Cuando Angie se fue, Paula dejó la bolsa del colegio y se quitó los zapatos. Después fue a la cocina a beber algo.
Mientras tomaba un vaso de té frío, echó un vistazo al correo que Angie había dejado en la mesa de la cocina. Dejó a un lado un par de facturas, tiró tres ofertas de tarjetas de crédito a la basura y después abrió los dos sobres que parecían más personales.
El primero era una nota de agradecimiento de una profesora compañera para la que habían organizado una fiesta de despedida de soltera. La segunda llevaba un remite desconocido de California. Curiosa, abrió el sobre y sacó una hoja de papel.
Estimado señor Alfonso: Madres contra la Conducción Temeraria le agradece su generoso donativo en recuerdo de su amada Melanie Chaves. Permítanos expresarle nuestras más sentidas condolencias. Sin duda Melanie era una joven muy especial. Con su donativo...
Confundida, Paula buscó el sobre y miró la dirección. Iba a nombre de Pedro, aunque el apellido era Chaves. Además, llevaba una etiqueta de cambio de dirección. Paula se dio cuenta de que había sido reenviada desde la casa de su padre en California.
Volvió a leer la carta, y de repente lo vio con terrible claridad. En ese momento, la pequeña burbuja de esperanza que había alimentado estalló.
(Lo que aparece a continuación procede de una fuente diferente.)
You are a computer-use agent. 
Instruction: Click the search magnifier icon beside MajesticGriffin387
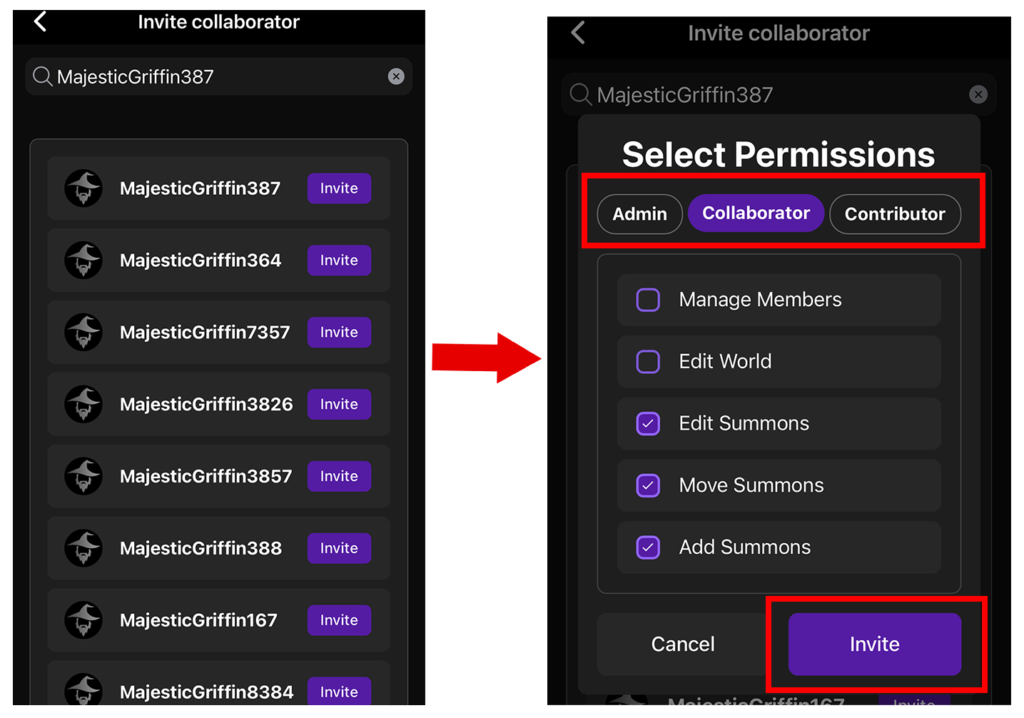(42, 77)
Pedro había hecho un donativo en recuerdo de Melanie, «en recuerdo de su amada Melanie», a una organización conocida por sus programas de conciliación sobre los peligros de mezclar el alcohol y la conducción. Su «amada». Una oleada de desolación la recorrió y los ojos se le llenaron de lágrimas.
No le importaba el dinero, ni la idea. En el fondo, le gustó el honor en recuerdo de su hermana. Pero ahora no podía fingir que su matrimonio con Pedro fuera algo más que mera conveniencia.
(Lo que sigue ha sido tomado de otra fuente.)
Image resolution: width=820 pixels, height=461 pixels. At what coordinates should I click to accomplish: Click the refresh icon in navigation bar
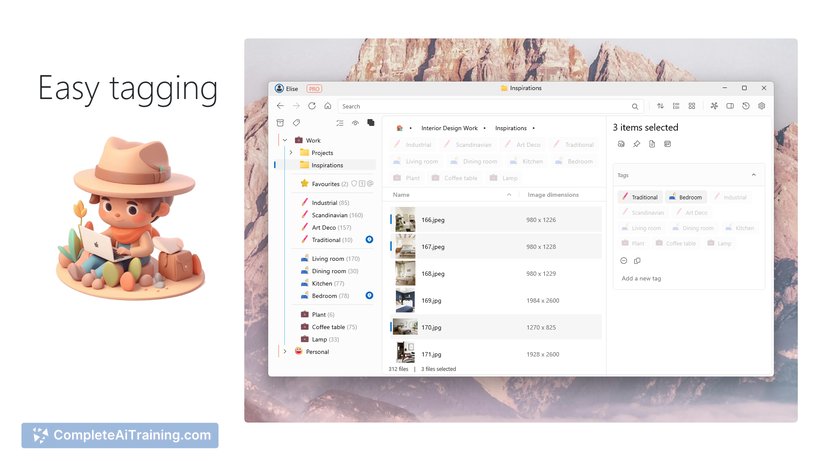312,106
Asimismo, entendió con toda claridad que Pedro nunca la amaría, porque seguía enamorado de su hermana.
Se hundió en una silla de la cocina y volvió a leer la carta. Entonces pensó que si el padre de Pedro no hubiera mandado la carta, no se habría enterado del donativo.
Se le escapó un gemido. Se llevó una mano a la boca, pero fue incapaz de contener las lágrimas. Sabía que Pedro no la amaba, así que no debía sentirse tan afectada.
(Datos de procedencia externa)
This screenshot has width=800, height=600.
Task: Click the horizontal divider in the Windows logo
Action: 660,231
Pero lo estaba. No sólo afectada, sino desolada.
¿Cómo podía casarse con él? Su corazón no podría soportar tanto dolor. Ni siquiera por el bien de la maravillosa niña que dormía en el piso de arriba. No, no podía nacerlo.
Otro gemido escapó de su garganta y las lágrimas empezaron a derramarse por sus mejillas. Sin contenerlas, apoyó la cabeza en los brazos cruzados sobre la mesa y lloró.